--- START ---
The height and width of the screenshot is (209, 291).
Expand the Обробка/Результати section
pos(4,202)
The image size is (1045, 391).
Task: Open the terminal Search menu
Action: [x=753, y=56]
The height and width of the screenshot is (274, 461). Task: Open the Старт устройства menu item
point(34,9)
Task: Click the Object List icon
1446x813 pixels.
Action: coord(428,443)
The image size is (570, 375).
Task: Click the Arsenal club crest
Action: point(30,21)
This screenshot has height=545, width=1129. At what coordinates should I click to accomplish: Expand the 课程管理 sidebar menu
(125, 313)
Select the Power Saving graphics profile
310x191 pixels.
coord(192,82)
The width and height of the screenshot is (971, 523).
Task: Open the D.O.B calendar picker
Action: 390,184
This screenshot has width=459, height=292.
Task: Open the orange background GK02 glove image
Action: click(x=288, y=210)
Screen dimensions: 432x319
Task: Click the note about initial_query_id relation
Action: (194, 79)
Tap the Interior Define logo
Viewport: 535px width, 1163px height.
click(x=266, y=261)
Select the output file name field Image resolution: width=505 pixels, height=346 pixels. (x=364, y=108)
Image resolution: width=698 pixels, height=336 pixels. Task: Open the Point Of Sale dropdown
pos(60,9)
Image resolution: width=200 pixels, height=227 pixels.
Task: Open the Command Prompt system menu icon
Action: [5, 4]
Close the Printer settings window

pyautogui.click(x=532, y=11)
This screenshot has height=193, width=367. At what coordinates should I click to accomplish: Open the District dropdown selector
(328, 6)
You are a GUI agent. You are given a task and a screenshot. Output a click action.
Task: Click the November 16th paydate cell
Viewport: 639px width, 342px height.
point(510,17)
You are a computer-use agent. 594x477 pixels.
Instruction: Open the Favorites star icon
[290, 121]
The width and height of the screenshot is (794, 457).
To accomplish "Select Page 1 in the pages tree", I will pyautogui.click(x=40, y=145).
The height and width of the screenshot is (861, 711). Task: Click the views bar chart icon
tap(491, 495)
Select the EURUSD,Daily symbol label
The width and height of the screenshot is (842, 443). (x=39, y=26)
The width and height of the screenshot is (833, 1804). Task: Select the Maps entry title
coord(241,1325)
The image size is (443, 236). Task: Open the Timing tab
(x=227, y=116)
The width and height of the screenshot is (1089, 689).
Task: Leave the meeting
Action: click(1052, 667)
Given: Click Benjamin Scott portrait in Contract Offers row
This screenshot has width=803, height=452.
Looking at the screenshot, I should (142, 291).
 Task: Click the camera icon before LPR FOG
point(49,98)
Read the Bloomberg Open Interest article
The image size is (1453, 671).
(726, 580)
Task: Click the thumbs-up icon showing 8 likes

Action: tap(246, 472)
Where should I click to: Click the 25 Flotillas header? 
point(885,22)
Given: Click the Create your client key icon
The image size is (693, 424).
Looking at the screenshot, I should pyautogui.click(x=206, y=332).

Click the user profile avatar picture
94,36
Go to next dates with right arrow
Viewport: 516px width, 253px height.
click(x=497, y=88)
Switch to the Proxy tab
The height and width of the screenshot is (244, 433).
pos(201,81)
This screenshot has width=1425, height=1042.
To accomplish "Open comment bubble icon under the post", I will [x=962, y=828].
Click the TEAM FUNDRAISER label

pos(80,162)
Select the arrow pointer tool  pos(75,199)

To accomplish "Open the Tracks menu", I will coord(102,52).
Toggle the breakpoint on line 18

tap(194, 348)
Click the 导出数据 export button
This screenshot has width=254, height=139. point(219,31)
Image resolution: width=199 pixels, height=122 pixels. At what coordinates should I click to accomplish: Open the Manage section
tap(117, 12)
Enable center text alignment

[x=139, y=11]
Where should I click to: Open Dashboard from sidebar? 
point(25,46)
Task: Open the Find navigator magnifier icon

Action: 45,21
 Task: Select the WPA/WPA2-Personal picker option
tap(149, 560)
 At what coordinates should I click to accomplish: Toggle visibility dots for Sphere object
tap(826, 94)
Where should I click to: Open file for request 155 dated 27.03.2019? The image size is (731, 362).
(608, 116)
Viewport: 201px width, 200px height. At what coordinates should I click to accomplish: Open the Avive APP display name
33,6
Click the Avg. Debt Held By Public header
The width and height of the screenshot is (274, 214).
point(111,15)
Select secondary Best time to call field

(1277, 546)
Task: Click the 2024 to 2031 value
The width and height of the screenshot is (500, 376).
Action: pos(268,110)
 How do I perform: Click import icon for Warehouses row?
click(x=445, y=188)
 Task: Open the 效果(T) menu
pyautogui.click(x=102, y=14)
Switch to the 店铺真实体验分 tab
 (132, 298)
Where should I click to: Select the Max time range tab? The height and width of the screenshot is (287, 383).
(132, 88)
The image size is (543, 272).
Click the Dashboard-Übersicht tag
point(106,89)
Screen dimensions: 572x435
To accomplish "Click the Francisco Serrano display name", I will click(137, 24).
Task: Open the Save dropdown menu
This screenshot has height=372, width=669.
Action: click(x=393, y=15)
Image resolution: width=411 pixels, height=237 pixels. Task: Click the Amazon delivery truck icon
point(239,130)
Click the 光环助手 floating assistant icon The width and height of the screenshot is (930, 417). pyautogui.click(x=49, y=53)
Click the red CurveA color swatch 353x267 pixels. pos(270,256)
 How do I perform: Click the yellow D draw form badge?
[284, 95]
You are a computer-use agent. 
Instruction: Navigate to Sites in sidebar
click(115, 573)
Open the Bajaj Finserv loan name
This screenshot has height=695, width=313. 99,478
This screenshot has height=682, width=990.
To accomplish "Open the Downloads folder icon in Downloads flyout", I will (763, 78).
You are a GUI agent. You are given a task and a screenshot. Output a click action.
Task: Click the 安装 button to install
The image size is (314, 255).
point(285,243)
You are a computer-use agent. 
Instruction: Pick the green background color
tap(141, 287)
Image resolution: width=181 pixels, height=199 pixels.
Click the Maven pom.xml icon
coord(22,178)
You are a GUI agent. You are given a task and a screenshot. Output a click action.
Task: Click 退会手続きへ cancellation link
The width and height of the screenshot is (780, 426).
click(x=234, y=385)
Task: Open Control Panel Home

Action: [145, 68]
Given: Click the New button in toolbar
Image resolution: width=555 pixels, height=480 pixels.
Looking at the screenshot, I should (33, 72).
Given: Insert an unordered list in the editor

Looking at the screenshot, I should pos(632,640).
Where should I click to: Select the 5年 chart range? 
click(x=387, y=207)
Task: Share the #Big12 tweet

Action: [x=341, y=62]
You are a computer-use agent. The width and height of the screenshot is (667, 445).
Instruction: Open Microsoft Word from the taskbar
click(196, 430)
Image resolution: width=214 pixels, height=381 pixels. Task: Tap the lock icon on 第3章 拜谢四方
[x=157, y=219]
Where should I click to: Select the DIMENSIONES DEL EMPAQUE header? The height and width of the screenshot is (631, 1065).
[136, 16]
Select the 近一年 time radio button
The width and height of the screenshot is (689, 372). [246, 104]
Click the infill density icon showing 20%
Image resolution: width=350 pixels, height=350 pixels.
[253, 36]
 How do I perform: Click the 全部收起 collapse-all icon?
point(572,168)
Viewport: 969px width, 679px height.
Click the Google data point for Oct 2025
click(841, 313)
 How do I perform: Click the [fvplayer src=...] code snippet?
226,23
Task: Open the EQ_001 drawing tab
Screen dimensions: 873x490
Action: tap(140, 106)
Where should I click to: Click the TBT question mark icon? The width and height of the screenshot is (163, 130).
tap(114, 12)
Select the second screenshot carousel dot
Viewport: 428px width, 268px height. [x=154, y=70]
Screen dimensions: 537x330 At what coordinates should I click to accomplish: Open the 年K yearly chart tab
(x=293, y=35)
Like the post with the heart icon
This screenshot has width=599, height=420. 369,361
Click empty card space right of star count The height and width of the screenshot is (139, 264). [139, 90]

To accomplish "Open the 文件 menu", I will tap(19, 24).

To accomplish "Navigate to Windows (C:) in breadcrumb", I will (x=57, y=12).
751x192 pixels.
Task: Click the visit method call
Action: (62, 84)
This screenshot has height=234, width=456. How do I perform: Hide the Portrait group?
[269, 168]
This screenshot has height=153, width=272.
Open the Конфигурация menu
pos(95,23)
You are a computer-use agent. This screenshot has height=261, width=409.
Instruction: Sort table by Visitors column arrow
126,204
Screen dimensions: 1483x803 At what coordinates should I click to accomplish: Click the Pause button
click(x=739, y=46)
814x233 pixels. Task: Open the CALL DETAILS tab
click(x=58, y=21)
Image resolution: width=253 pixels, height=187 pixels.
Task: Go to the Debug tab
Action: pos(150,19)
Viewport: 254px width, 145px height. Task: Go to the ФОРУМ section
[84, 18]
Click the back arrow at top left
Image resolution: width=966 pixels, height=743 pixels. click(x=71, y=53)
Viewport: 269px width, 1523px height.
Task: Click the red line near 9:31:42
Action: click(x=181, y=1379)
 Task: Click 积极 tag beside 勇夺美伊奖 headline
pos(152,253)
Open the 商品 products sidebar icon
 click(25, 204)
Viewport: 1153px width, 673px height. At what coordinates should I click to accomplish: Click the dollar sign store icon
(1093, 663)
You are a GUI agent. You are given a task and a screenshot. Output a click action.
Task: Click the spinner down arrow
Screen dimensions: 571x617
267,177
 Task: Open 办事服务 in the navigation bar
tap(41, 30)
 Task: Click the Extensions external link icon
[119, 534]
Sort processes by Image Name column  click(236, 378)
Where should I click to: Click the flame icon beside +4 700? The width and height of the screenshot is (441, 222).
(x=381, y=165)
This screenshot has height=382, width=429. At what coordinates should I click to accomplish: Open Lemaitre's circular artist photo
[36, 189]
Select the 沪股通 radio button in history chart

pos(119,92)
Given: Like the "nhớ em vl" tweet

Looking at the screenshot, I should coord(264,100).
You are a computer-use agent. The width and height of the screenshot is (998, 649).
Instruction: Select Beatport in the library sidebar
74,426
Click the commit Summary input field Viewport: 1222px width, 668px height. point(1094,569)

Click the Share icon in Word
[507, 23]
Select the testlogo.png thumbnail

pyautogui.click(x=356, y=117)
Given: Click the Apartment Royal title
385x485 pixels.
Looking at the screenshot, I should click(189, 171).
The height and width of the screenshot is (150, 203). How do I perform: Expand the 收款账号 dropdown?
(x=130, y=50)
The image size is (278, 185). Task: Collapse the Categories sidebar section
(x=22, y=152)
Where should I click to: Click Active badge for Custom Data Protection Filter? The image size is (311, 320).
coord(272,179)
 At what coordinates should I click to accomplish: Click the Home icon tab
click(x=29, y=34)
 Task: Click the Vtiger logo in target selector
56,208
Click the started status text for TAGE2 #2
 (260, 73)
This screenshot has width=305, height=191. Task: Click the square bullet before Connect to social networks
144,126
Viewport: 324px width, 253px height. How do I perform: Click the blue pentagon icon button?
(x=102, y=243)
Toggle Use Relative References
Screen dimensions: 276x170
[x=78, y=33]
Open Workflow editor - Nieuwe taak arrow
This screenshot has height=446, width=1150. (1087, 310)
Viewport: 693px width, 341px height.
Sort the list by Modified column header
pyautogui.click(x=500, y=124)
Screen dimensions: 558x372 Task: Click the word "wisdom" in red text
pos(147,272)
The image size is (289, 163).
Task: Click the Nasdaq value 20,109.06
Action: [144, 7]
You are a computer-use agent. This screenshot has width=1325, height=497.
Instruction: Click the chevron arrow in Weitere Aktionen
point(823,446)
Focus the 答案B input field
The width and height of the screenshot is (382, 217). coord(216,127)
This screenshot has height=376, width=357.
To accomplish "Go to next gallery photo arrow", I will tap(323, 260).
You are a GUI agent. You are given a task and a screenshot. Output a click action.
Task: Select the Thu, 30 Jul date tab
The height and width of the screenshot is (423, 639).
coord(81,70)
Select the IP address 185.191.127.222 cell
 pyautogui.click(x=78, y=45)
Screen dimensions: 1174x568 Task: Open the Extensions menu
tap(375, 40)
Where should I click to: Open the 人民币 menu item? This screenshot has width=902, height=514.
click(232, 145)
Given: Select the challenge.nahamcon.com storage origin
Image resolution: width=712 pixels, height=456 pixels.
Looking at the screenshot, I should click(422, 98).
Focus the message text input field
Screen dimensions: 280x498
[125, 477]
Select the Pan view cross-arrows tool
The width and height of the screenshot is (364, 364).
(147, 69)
--- END ---
#### YOUR GOAL:
Where does the string "computer" occur in the data above? Copy every line that holds it.

#### OUTPUT OF THE TASK:
You are a computer-use agent. 594x477 pixels.
You are a computer-use agent. 
You are a computer-use agent. 
You are a computer-use agent. The width and height of the screenshot is (667, 445).
You are a computer-use agent. This screenshot has height=261, width=409.
You are a computer-use agent. The width and height of the screenshot is (998, 649).
You are a computer-use agent. This screenshot has width=1325, height=497.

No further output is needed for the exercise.